Ayer sobre las seis y media de la mañana llegaba a casa tras medio día de viajes aparentemente interminables desde Estrasburgo hasta Asturias. Estuve asistiendo como participante y voluntario del Consejo de la Juventud de España al European Youth Event (EYE 2016) organizado por el European Youth Forum, una entidad europea compuesta por los consejos de la juventud nacionales de los estados miembros. El Consejo de la Juventud de España tenía puesta una carpa fija en la que se simulaba una jaima, “caseta” tradicional saharaui, en la que hablábamos de la causa saharaui y nos servía al mismo tiempo como espacio de interculturalidad. Pero yendo a la causa saharaui, es posiblemente una de las peores políticas que ha tenido el Gobierno de España desde hace décadas, y que no parece que vaya a cambiar.

En la década de los 70, el por aquel momento príncipe Juan Carlos firmaba con Marruecos y el complejo mauritano un tratado tripartito denominado “Los Acuerdos de Madrid”, cuyo contenido total no conocemos, pero sabemos que había una parte en la que se cedía la administración legal del territorio no autónomo del Sáhara Occidental a estas dos potencias desde España, y otras previsiones de carácter económico. Esa declaración carecía de efectos, ya que para ser válida debería haber sido ratificada por las Naciones Unidas, cosa que no ocurrió nunca. Que España siga siendo la potencia administradora quiere decir que es la encargada de la redacción de un censo para la celebración posterior de un referéndum en el que se le pregunte a la población saharaui si quieren que el Sáhara Occidental sea un país independiente o no, esto es el llamado, y tan tergiversado en España, derecho a la autodeterminación de los pueblos sometidos a ocupación colonial o violaciones sistemáticas de los Derechos Humanos.

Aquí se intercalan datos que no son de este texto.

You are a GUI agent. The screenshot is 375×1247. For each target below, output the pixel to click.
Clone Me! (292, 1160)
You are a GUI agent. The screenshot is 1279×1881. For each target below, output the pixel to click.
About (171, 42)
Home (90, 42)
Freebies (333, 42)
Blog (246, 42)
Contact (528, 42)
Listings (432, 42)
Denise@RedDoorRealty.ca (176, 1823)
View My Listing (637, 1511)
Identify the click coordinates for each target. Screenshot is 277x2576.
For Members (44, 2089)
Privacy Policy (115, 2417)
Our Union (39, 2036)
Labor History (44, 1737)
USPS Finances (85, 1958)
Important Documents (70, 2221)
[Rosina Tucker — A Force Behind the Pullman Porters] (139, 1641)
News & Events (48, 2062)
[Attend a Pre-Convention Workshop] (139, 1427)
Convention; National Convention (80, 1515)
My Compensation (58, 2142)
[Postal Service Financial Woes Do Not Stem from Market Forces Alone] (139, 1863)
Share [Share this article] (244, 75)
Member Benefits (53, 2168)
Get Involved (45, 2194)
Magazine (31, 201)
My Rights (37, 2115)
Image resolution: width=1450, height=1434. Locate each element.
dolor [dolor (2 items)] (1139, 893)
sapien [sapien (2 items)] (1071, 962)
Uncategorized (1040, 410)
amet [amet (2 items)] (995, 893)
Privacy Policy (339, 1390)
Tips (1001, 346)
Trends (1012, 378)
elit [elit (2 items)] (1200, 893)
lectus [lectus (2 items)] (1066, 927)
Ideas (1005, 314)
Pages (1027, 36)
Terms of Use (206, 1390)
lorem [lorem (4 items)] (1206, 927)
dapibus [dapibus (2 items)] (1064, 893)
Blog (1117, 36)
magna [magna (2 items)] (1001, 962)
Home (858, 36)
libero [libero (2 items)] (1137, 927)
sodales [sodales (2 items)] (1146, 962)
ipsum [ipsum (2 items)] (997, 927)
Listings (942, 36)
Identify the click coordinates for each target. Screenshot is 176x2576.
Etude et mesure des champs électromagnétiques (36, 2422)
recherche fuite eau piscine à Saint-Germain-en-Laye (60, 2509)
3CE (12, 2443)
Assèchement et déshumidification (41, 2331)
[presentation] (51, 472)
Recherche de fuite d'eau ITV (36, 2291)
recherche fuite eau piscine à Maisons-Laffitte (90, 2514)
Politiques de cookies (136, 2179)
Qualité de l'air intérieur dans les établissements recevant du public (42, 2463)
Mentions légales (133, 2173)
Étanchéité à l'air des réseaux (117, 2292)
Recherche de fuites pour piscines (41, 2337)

En ese momento, y amparada por España, comenzó una ocupación militar de la dictadura marroquí que dura hasta nuestros días, y que cada año se cobra más víctimas en los territorios ocupados, y que manda cada vez a más personas a vivir en el exilio ya sea en otro país o en el campo de refugiados del Tindouf, Argelia. Un pueblo separado por un muro ilegal, considerado de los más largos del mundo, rodeado por un área en el que se encuentran instaladas aproximadamente 7 millones de minas antipersona.

Esta es la triste realidad de un pueblo al que se le niega su propia identidad, que vive oprimido bajo el imperium cesaropapista de la Monarquía de Marruecos, a la que de manera vergonzosa se la ha declarado “el alumno aventajado de Occidente”, cuando éste a su vez es el único país africano que no forma parte de la Unión Africana por ser potencia ocupante de otro estado africano. Mientras tanto, la Unión Europea celebra cada año un tratado de pesca con Marruecos por el que nos permitimos expoliar los recursos vivos de los mares del Sahara Occidental, violando así su soberanía económica permanente.

Somos incapaces de cumplir el Derecho Internacional, pero tampoco cumplimos el propio, porque negamos la nacionalidad española a saharauis con documentación de la República Árabe Saharui Democrática, y peor aún, se la negamos incluso cuando presentan los DNIs españoles de sus progenitores, lo que constituye un requisito para el acceso a la nacionalidad en condiciones normales, conociendo como una excepción la de los originarios del Sáhara. Son obligados a acudir a una embajada marroquí para obtener papeles válidos. Nuestra Administración Pública somete a los saharauis a una tremenda humillación para adquirir la nacionalidad española incluso tras más de una década de residencia permanente en el Estado.

Es una situación insostenible. España tiene que cumplir con sus obligaciones, debe facilitar el trabajo para la MINURSO, y mientras tanto debe hacer caso tanto de las solicitudes de asilo y nacionalidad de saharauis, como de las solicitudes de ayuda diplomática de españoles en el Sáhara cuyos derechos han sido vulnerados por Marruecos. Por cierto, en otro orden de cosas: España ya ha recibido a 38 refugiados, sólo nos quedan 15962 para cumplir con nuestro acuerdo con la Comisión Europea.

En el Siglo XXI la democracia, la libertad y la justicia no sólo se deben ejercer intra muros, España debe cambiar su política de exteriores y de asilo, al menos para empezar a cumplir con sus deudas morales.